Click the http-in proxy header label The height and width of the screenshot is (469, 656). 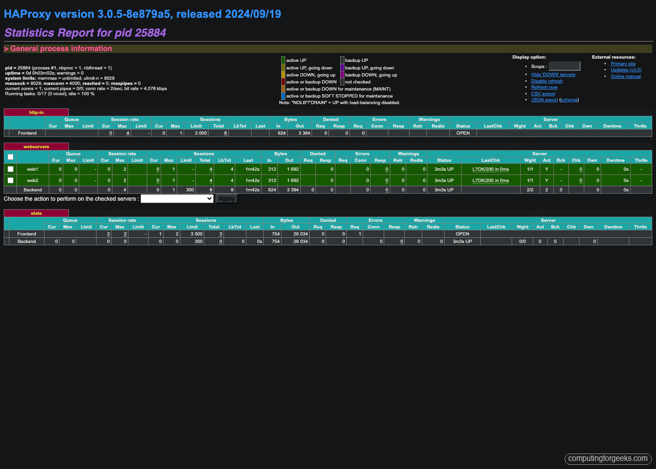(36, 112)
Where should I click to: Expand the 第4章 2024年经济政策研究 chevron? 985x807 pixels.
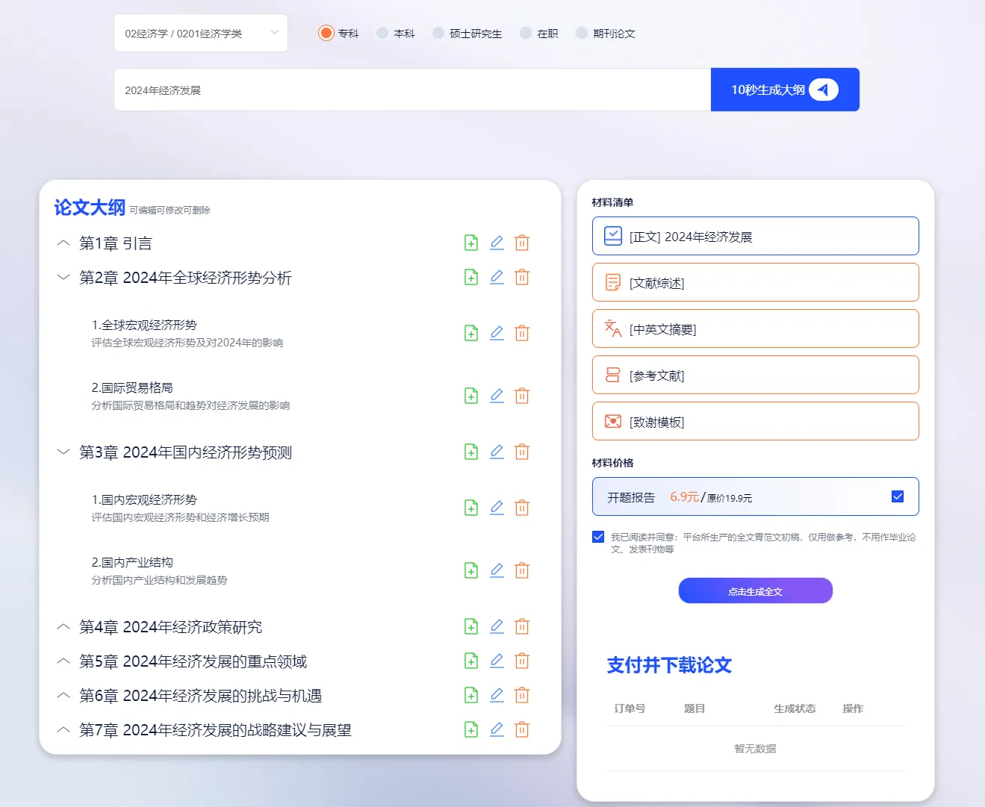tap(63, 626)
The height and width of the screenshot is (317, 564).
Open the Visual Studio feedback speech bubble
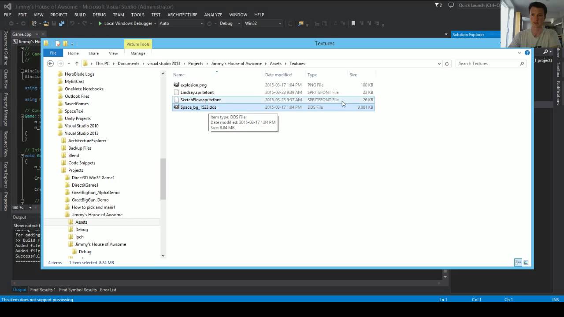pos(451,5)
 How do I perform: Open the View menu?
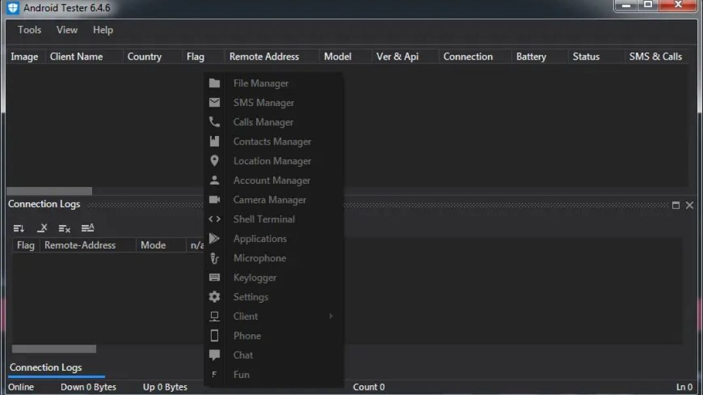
_ _ _ _ _
EXERCISE REQUIREMENTS:
Leave the pictures aside and print exactly, and only, the lines from the one with "Open the Visual Studio feedback speech bubble" through the end of the data, both included.

SOLUTION:
Open the Visual Studio feedback speech bubble
pos(451,5)
 How do I perform: Open the View menu?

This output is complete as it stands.